Entries —
++++++

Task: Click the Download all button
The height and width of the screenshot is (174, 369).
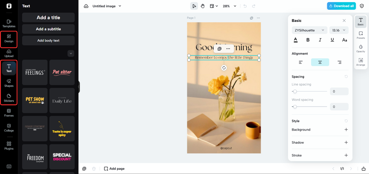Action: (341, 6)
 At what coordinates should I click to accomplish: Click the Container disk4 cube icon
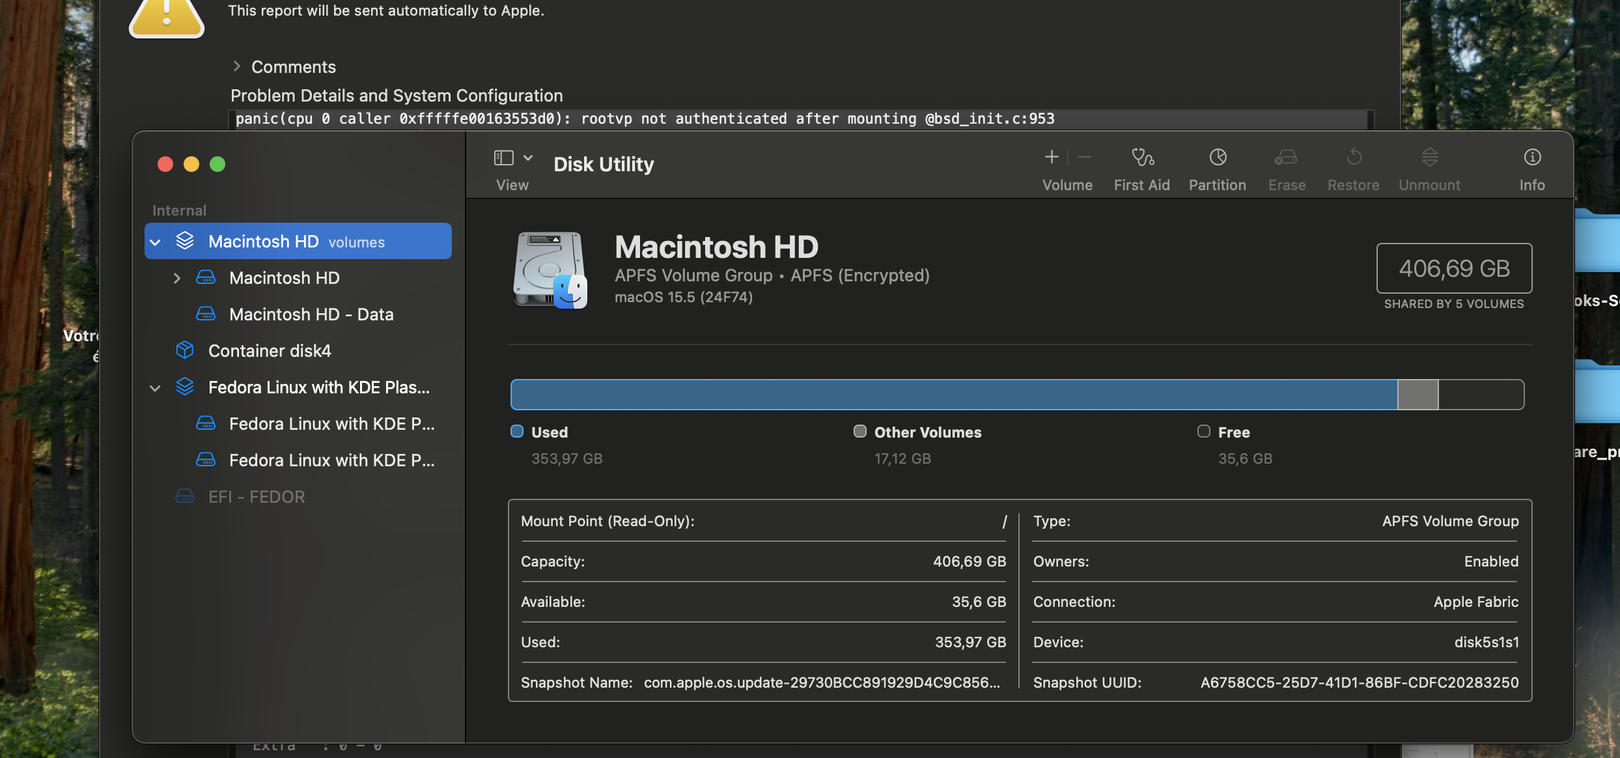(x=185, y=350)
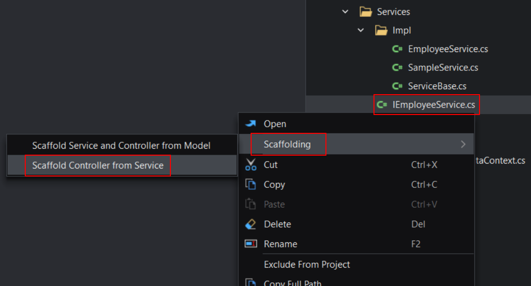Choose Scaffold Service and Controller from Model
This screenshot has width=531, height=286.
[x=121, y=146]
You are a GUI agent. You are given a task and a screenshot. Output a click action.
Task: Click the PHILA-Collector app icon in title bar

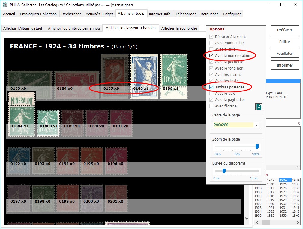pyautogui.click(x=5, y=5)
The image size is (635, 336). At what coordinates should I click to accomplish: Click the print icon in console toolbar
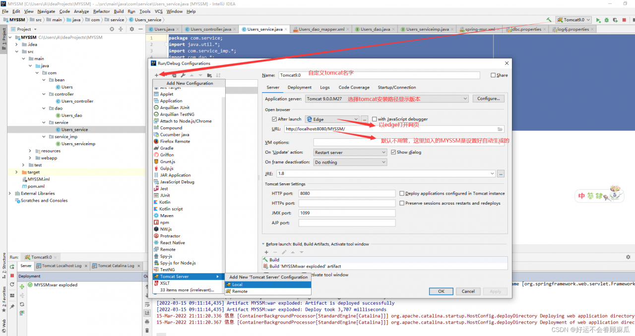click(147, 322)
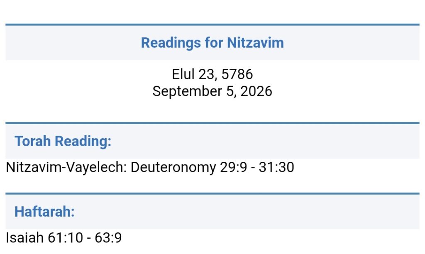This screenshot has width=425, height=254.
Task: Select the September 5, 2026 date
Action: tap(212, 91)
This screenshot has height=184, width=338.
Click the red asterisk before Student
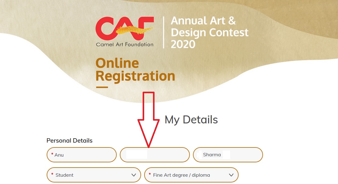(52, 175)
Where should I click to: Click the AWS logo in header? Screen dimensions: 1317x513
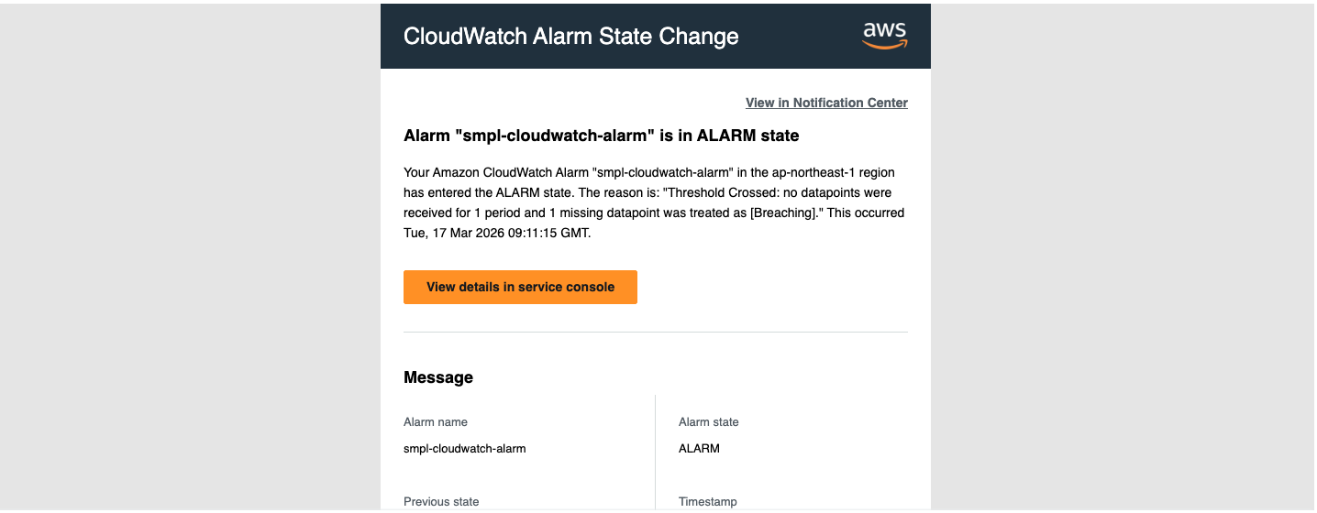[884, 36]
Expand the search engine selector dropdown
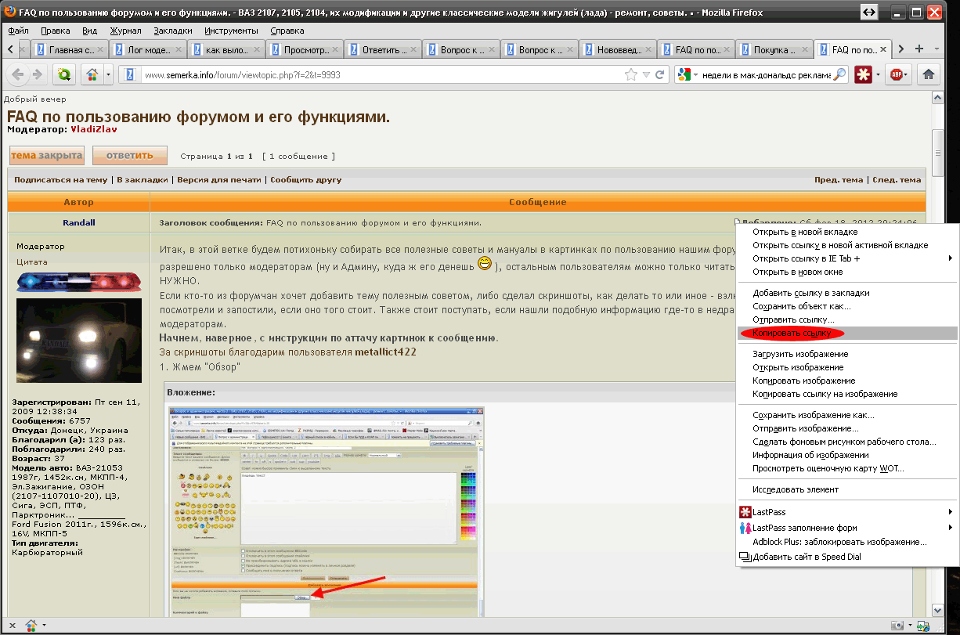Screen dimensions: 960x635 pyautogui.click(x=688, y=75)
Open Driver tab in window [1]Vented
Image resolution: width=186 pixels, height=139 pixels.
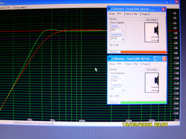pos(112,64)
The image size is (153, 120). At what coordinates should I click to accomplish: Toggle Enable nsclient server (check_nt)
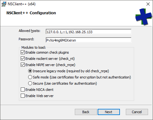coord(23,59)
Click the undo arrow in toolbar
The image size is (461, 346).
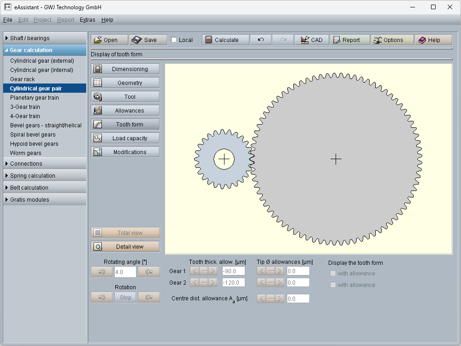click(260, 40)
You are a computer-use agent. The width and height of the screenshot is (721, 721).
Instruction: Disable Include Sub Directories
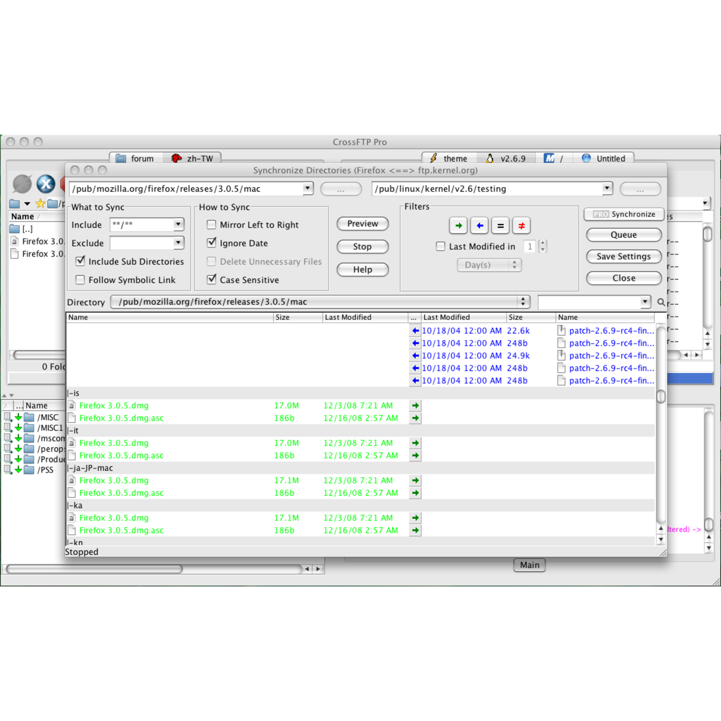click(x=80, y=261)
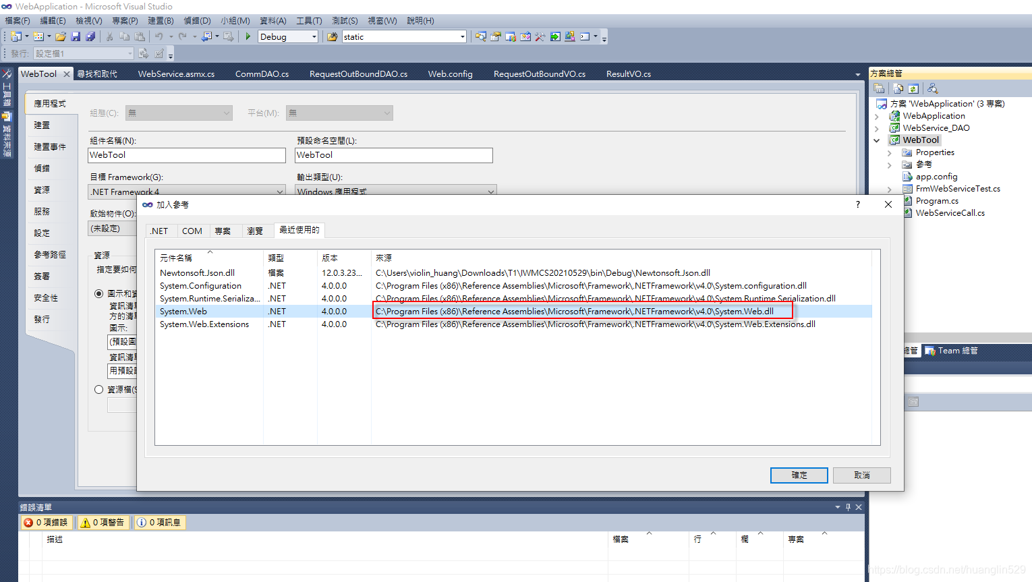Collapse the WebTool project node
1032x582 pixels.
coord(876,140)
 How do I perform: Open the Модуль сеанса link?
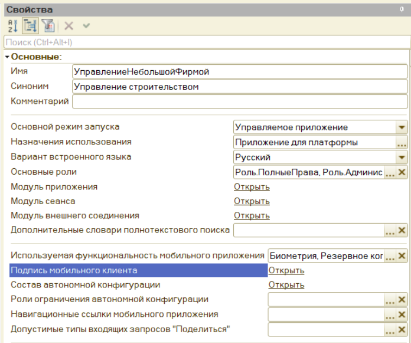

++++++

What you need to do —
Reproduce all of the material above word for word, omitting the pictures.

Exercise output —
Task: Click the Download all button
The height and width of the screenshot is (174, 369).
Action: (341, 6)
 At what coordinates should I click to accomplish: Click the Container disk4 cube icon
(x=185, y=350)
Choose Scaffold Service and Controller from Model
This screenshot has width=531, height=286.
[x=121, y=146]
You are a GUI agent. You are given a task and a screenshot. Output a click action.
Task: Click the PHILA-Collector app icon in title bar

pyautogui.click(x=5, y=5)
The image size is (635, 336). At what coordinates should I click to accomplish: Click the print icon in console toolbar
click(147, 322)
This screenshot has width=425, height=254.
Task: Select the September 5, 2026 date
Action: tap(212, 91)
This screenshot has height=184, width=338.
Click the red asterisk before Student
(52, 175)
Where should I click to: Click the AWS logo in header? Screen dimensions: 1317x513
[884, 36]
Expand the search engine selector dropdown
Screen dimensions: 960x635 pyautogui.click(x=688, y=75)
Open Driver tab in window [1]Vented
Image resolution: width=186 pixels, height=139 pixels.
pos(112,64)
The image size is (153, 120). At what coordinates should I click to accomplish: Toggle Enable nsclient server (check_nt)
coord(23,59)
Click the undo arrow in toolbar
The image size is (461, 346).
click(260, 40)
You are a computer-use agent. The width and height of the screenshot is (721, 721).
Instruction: Disable Include Sub Directories
click(x=80, y=261)
Collapse the WebTool project node
1032x582 pixels.
coord(876,140)
 How do I perform: Open the Модуль сеанса link?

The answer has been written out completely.